In a precursor to the Hachette dispute in America, some of Quercus’s books were unavailable to buy on Amazon and the small independent publisher lost revenue.
Combined with other factors, including its bank debt, Quercus fell to a significant loss and was sold abruptly earlier this year for £12.6m – ironically to Hachette.
Mr Potter says Amazon, with close to 90 per cent of the UK ebook market and 60 per cent in America, is too dominant.
“It is completely bizarre that it can behave like a cheetah which is grinding gazelles into the ground,” he declares.
“That shows to me that regulators and administrators have not caught up with how the internet is changing the books industry.”
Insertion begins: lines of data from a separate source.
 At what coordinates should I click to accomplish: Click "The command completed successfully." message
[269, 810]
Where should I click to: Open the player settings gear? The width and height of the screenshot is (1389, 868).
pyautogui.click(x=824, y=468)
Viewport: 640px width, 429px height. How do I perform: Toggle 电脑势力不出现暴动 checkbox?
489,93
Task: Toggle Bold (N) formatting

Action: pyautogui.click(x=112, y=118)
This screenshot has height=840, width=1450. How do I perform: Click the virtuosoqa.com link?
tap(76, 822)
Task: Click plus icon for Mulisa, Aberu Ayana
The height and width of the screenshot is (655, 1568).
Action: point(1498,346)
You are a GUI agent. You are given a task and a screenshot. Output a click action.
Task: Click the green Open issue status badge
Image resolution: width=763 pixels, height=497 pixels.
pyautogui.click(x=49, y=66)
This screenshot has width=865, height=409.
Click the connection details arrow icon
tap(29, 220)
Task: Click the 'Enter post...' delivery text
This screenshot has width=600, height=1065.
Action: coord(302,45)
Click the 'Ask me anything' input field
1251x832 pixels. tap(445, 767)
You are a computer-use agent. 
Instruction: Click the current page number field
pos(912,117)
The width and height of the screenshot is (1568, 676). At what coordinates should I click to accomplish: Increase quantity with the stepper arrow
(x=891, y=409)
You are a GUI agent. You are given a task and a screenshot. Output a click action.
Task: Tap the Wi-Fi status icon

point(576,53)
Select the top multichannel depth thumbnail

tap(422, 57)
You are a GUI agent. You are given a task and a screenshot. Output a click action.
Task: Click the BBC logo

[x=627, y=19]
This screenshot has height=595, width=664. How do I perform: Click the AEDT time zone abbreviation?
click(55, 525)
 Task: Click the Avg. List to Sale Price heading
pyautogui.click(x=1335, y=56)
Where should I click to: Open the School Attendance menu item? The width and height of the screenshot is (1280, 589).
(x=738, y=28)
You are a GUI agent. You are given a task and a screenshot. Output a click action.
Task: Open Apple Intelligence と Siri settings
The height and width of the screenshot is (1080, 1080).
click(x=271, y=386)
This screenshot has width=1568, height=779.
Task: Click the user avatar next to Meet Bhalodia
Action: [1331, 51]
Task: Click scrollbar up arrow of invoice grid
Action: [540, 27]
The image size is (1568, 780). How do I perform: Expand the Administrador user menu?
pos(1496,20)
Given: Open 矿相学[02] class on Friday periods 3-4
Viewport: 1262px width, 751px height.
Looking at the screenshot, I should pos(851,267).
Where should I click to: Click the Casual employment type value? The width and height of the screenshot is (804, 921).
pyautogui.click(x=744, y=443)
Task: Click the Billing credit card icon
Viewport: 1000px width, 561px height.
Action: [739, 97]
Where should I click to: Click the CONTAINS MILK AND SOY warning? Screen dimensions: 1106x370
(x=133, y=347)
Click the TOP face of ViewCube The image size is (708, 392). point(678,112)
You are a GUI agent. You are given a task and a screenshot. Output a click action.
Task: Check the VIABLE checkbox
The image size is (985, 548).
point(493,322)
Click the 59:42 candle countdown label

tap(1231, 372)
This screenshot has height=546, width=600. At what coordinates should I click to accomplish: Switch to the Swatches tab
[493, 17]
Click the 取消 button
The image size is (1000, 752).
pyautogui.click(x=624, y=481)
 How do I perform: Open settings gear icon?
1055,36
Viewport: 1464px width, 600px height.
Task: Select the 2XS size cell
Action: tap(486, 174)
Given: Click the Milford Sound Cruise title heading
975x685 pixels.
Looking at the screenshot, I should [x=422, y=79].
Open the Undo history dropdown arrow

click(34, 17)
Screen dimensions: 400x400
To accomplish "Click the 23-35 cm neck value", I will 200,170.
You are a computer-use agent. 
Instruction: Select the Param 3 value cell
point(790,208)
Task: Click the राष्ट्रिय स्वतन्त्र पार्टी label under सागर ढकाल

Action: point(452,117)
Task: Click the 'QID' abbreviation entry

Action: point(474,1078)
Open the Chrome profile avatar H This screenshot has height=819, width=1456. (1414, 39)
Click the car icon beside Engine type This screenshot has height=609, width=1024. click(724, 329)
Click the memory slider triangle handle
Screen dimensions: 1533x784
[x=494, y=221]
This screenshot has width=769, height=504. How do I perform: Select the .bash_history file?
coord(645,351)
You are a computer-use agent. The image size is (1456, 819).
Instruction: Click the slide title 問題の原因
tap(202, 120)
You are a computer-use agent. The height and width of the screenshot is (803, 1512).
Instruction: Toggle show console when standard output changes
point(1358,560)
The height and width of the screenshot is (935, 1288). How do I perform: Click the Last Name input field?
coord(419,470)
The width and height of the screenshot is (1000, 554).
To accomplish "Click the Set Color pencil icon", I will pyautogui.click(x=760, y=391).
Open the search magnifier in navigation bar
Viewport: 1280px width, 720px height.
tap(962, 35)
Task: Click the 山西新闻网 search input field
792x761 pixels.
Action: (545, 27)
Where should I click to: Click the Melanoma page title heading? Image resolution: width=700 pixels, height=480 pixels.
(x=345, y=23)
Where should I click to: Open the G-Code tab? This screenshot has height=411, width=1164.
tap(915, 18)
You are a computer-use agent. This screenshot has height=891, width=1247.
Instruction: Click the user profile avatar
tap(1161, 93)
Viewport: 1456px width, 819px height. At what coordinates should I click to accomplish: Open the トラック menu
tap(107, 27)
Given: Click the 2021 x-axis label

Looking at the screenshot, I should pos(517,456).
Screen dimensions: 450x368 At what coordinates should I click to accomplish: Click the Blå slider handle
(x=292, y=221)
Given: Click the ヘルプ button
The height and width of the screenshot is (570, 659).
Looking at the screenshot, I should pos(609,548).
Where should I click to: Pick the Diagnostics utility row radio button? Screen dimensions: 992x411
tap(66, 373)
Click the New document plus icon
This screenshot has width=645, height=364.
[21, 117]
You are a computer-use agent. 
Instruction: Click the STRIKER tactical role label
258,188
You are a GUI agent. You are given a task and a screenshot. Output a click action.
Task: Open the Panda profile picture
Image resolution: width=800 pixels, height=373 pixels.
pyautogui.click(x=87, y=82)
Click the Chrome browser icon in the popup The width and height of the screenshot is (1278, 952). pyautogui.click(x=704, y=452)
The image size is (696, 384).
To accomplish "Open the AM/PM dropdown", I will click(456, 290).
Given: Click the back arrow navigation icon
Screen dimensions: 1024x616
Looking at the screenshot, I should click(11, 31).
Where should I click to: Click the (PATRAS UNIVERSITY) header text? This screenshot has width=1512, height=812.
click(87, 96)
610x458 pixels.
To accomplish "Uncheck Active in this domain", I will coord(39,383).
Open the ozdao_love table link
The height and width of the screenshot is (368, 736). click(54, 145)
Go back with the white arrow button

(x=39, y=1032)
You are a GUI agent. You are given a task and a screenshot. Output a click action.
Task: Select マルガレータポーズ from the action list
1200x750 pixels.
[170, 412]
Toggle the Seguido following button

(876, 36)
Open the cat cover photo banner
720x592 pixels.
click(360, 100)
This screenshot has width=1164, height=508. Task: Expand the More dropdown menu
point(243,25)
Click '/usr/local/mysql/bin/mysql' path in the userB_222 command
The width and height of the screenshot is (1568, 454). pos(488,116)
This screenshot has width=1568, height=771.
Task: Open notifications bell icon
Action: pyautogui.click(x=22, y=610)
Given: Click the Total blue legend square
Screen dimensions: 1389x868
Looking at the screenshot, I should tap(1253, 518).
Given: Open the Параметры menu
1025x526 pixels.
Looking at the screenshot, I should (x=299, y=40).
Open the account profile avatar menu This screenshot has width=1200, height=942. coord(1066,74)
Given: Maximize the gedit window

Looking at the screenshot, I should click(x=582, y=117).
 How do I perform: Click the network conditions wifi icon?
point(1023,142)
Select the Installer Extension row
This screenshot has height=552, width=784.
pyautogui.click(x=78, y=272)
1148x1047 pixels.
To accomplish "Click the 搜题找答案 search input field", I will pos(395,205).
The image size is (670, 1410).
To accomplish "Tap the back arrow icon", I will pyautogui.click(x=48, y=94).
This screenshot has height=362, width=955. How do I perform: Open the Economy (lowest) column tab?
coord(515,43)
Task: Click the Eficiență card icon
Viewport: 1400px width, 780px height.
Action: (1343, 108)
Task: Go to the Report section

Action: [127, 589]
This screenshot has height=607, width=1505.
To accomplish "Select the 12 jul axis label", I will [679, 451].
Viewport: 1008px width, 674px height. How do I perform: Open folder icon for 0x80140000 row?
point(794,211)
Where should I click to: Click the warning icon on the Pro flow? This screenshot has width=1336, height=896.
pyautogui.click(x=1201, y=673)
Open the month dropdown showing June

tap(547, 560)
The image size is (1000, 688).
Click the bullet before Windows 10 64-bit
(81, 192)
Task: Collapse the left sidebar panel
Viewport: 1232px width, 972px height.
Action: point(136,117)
Part of Amazon’s success has come from running at wafer-thin margins to keep prices low, helping to send its global sales soaring to $74.5bn last year.
“Negotiating for acceptable terms is an essential business practice that is critical to keeping service and value high for customers in the medium and long term,” explained Amazon, as it defended its behaviour in its dispute with Hachette.
Amazon says Hachette has acted in “good faith”, but adds pointedly that the French-owned publisher is “part of a $10bn media conglomerate”.
The implication is Hachette is able to absorb lower prices, though Amazon fails to mention its own $150bn stock market value.
At least one author, Barry Eisler, is standing up for Amazon, saying: “More people are buying more books than ever and more people are making a living by writing them. Why do millionaire authors want to destroy the one company that’s made this all possible?”
The problem for many in publishing is that the dominance of this one company, with its Kindle store, keeps growing. It is estimated that e-book sales will soar to almost $9bn this year in America, while print book sales fall below $20bn, down from $26bn in 2010.
The number of physical book shops has also dropped alarmingly – even if there are exceptions, like the long-awaited opening later today of a new flagship Foyles store on Charing Cross Road in London on the former site of the St Martins School of Art, with scarcely an e-book in sight.
Hachette could soon have more allies. Significantly, several other big publishers, Simon & Schuster and Rupert Murdoch’s News Corporation, also have Amazon contracts that are coming up for renewal in America.
These contracts are thought to date from 2012 in the wake of the US Department of Justice crackdown over alleged price-fixing, when five big publishers and Apple were punished for trying to increase the price of ebooks and stop Amazon discounting.
The publishers lost that battle spectacularly and that’s why Hachette’s stand-off matters so much now. Because the war with Amazon is not over.